Fed officials raised their assessment of the employment outlook, predicting the jobless rate will fall as low as 6.3 percent by the end of next year, compared with a September forecast of 6.4 percent to 6.8 percent.
Policy makers may hold interest rates close to zero percent even if unemployment falls below the 6.5 percent rate the central bank had cited as a catalyst for an increase, “especially if projected inflation continues to run below” the 2 percent goal, the Fed said a statement.
U.S. gross domestic product climbed at a 4.1 percent annualized rate in the third quarter, the strongest since the final three months of 2011 and up from a previous estimate of 3.6 percent, government figures showed today.
Gold rose 70 percent from December 2008 to June 2011 as the Fed pumped more than $2 trillion into the financial system. Futures have plunged 38 percent from a record $1,923.70 in September 2011.

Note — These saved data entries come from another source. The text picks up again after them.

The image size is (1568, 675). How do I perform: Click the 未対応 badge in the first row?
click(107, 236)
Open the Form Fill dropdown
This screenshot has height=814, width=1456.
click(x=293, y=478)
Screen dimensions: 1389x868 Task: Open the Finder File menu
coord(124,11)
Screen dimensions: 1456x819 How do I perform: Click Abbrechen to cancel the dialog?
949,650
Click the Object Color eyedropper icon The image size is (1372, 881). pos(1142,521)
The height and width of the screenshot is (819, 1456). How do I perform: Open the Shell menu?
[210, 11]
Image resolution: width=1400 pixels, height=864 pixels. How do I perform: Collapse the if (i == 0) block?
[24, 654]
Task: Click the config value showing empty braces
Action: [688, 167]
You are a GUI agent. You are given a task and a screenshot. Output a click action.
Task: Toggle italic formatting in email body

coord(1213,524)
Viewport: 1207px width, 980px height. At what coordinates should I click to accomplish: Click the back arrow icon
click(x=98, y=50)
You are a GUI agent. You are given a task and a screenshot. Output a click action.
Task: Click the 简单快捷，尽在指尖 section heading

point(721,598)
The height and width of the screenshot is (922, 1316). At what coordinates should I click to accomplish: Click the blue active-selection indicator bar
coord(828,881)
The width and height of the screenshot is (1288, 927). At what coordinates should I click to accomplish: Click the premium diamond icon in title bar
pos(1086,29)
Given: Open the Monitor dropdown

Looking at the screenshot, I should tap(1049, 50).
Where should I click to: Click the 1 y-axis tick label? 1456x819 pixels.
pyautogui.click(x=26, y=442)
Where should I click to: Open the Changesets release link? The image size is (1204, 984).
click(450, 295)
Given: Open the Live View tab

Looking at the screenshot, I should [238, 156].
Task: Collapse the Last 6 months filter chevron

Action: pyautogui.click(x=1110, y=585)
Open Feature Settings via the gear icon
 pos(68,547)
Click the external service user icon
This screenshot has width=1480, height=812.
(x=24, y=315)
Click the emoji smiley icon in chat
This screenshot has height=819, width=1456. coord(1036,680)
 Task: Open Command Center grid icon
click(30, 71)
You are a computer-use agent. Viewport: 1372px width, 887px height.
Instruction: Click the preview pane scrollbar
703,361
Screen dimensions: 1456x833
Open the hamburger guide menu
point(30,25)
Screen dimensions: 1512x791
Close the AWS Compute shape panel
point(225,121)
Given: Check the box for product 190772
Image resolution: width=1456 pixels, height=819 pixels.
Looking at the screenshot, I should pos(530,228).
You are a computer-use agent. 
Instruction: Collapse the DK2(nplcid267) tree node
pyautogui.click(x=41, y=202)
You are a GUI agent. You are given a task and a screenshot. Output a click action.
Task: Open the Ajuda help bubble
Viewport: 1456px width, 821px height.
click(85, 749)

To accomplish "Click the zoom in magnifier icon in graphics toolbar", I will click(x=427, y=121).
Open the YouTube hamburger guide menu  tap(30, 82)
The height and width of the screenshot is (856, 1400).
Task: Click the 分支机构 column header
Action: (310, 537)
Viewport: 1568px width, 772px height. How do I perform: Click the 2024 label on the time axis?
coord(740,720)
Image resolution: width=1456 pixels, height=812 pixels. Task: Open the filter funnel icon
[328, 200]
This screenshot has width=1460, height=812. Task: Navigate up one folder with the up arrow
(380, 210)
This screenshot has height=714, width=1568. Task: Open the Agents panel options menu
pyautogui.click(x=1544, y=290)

Hedge funds and other speculators raised their net-long position in Comex gold by 25 percent to 33,449 futures and option contracts in the week ended Dec. 10, government data showed on Dec. 13. Short bets, which slid 6.7 percent to 74,312, are within about 7 percent of the record in July.
Gold will probably reach a bottom by April as the Fed “does whatever it takes” to reach its inflation target, Michael Pento, the president of Pento Portfolio Strategies in Colts Neck, New Jersey, said in a telephone interview.
Global equities have advanced to the highest in almost six years, and U.S. inflation is running at 1.2 percent, almost half the rate of the past decade. Gold ETP holdings slumped 32 percent this year, headed for the first drop since the products started trading in 2003.
Silver futures for March delivery rose 1.4 percent to $19.453 an ounce.
On the New York Mercantile Exchange, palladium futures for March delivery were 0.4 percent higher at $698.75 an ounce. Platinum futures for April delivery gained 1 percent to $1,333.70 an ounce.